En el hartazgo circular se contagian rendiciones. Se deja de sentir el mandato. Ninguna voz interna conmina a nada. El rumbo deja de proyectarse recto y se pescadillea, se hace rosquilla infinita, convertido en rotunda rotonda. Los que aún se consideran capaces, o dignos, porque ellos lo valen, de excluirse del hartazgo, o de la evidencia, y se niegan a verse afectados por el perfume de lo humano, que desarma, intentan salir de la rotonda a las bravas, sin encender intermitentes, sin respetar las trayectorias de los inmersos en el mantra circular.

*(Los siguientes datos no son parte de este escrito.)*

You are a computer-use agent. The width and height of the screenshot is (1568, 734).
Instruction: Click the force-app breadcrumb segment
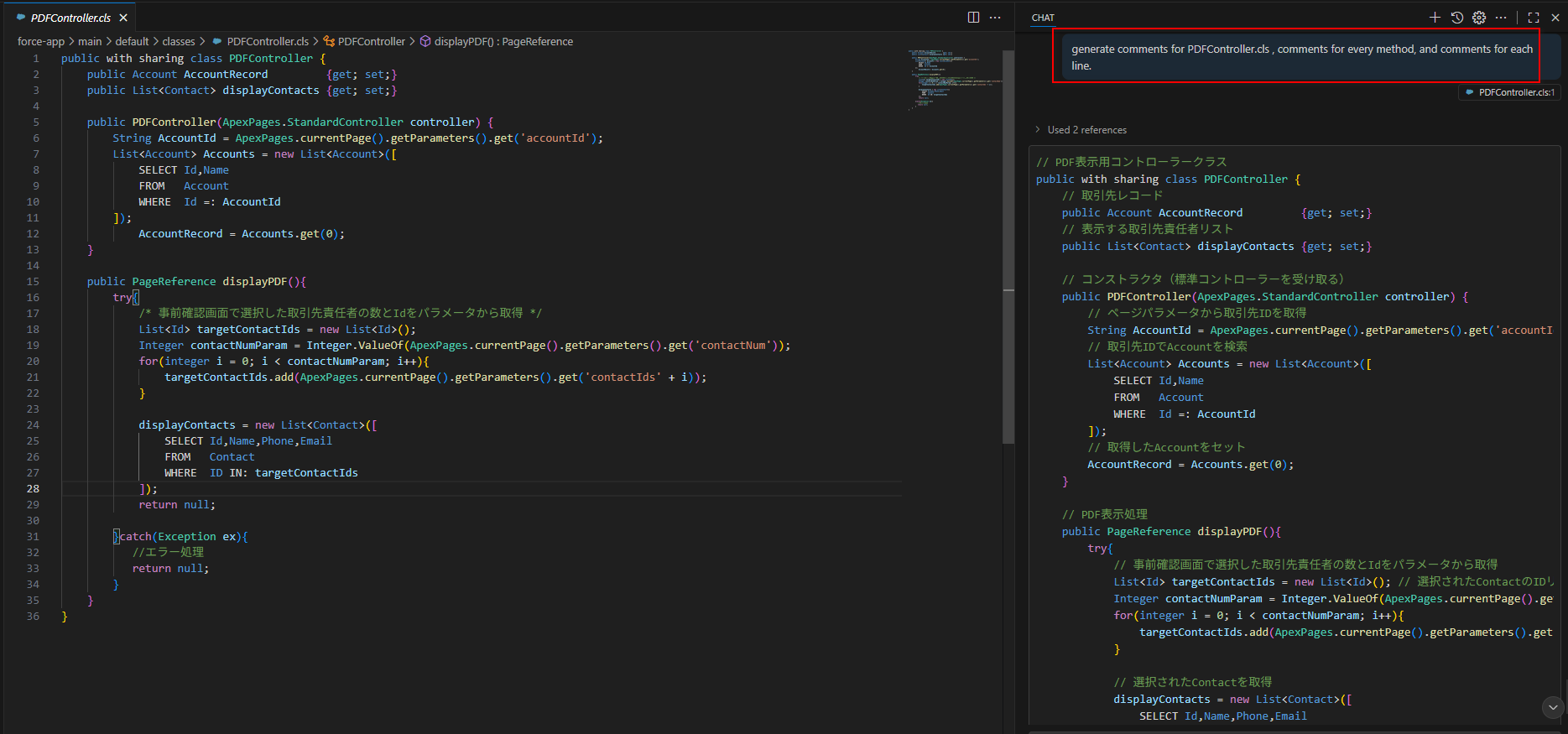pos(40,41)
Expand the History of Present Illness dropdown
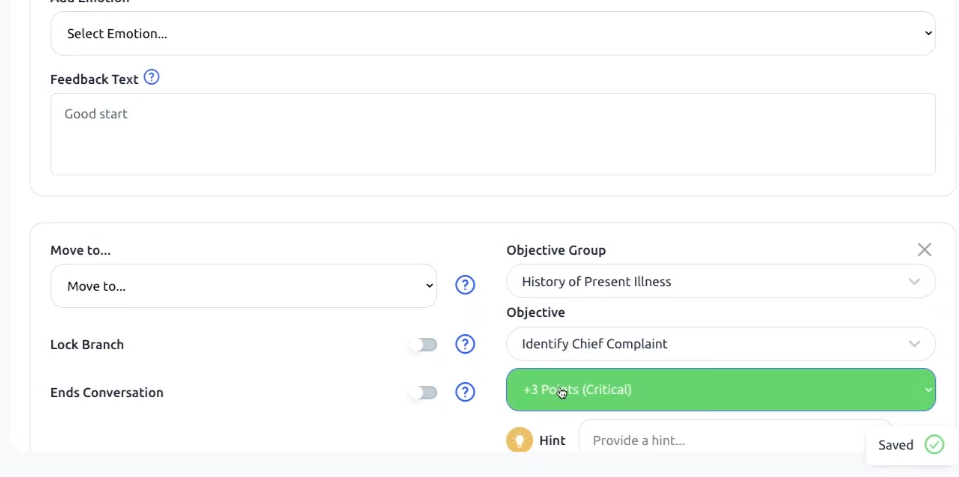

No llegarán muy lejos. Es la ley de los pulpos: a una ventosa le sigue otra; a una rotonda, una sarta-ristra de ellas. Eterno deambular de aro en aro, de comezón en comezón, de ombligo en ombligo, de pozo en pozo. Los que no salen de la rosquilla de salida, por falta de ambición o por innata sabiduría, comienzan pronto a disfrutar del mareo de derviche, a dominar el arte de ubicar referencias durante el giro que se repite y repite, narcotizante puro. Los que huyen, los que creen salir de la rotonda, indemnes, valerosos, audaces, lo hacen solo para caer en la siguiente, y en otra y en otra más. Y, sí, ganan paisajes al circular de una cuenta del collar a otra, al pisar, hasta el agotamiento, el embrague de la esperanza de cambio, pero se pierden disfrutar eternamente del fulgor de la perla. Esta nácar tiene, del que se trasluce, para los que no ven más allá, que la danza se ha de empezar cuanto antes, sin perderse en expediciones. No se trata de circular, ni de quemar naves: arrieros no somos. Lo importante es la danza, comenzar, cuanto antes, a ser giroscopio en la primera rotonda que atravesemos, en esta rotonda vírica, por ejemplo. Rindámonos, rotundamente. Seguiré contando.